The Liberal Democrat MP Roger Williams said in an adjournment debate in the Commons that there was "compelling and reliable evidence for this carcinogenic substance to be banned from the UK food and drinks market altogether". In licensing aspartame for use, regulators around the world had failed in their main task of protecting the public, he told MPs.Mr Williams highlighted new concerns about the additive's safety, raised by a recent Italian study that linked it to cancer in rats. He said the history of aspartame's licensing put "regulators and politicians to shame", with the likes of Donald Rumsfeld, the US defence secretary and former head of Searle, the company that discovered the sweetener, "calling in his markers" to get it approved.
Responding for the government, the public health minister, Caroline Flint, said a thorough independent review of safety data had been conducted as recently as 2001 and the Food Standards Agency advice remained the same: aspartame is safe for use in food. She said the government took food safety very seriously.
The European Food Safety Authority would be reviewing the Italian study as soon as it had full data on it, but an initial review by the UK's expert committee on toxicity had not been convinced by its authors' interpretation of their data. "I am advised that aspartame does not cause cancer," she said, adding that artificial sweeteners also help to control obesity.
Aspartame is now consumed on average every day by one in 15 people worldwide, most of whom are children, according to the MP. It is used to sweeten no fewer than 6,000 products, from crisps, confectionery, chewing gums, diet and sports drinks to vitamin pills and medicines, including those for children. Yet the science that supported its approval was "biased, inconclusive and incompetent".
Mr Williams said he was using the immunity he was afforded under parliamentary privilege to initiate a debate about aspartame's safety which had been largely repressed since the early 1980s, with the help of the sweetener industry's lawyers.
Independent research published last month by the European Ramazzini Foundation showed moderate regular consumption of aspartame led to a repeated incidence of malignant tumours in rats and "should have set alarm bells ringing in health departments around the world", he said. "The World Health Organisation recognises such findings in rats as being highly predictive of a carcinogenic risk for humans.

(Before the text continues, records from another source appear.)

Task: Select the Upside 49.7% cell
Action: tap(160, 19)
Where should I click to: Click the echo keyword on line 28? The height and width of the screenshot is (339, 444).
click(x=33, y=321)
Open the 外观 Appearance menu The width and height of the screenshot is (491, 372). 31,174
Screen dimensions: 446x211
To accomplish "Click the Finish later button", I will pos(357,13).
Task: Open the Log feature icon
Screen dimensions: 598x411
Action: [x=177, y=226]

The contrast between the quality of the science in the Ramazzini study and the industry studies could not be more clear and more damaging to the industry."
Mr Williams, the MP for Brecon and Radnorshire and a Cambridge science graduate, said he had been looking into the safety of aspartame for more than a year. At first he had been unconvinced by the "internet conspiracy theories" but he said what he had found had "truly horrified" him.

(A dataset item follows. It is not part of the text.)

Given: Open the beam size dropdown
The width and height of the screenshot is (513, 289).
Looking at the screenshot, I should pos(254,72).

Sound science and proper regulatory and political independence had been notable by their absence from the approval of aspartame, he said. In addition to Mr Rumsfeld being instrumental in securing aspartame's approval, with the support of the then newly elected president Ronald Reagan, there had been numerous examples of decision makers who were worried about aspartame's safety being discredited or being removed from their positions. Industry sympathisers had been appointed to replace them and were in turn recompensed with lucrative jobs working for the sweetener industry.
The European Food Safety Authority said last night that it planned to review the safety of aspartame as "a matter of high priority" in the light of the Ramazzini Foundation study. The foundation's director, Dr Morando Soffritti, said he expected to send the authority a 1,000-page dossier by the end of the month.
The industry's Aspartame Information Service said Mr Williams' material brought no new information to the public. "The minister's response was accurate and on point," a statement said.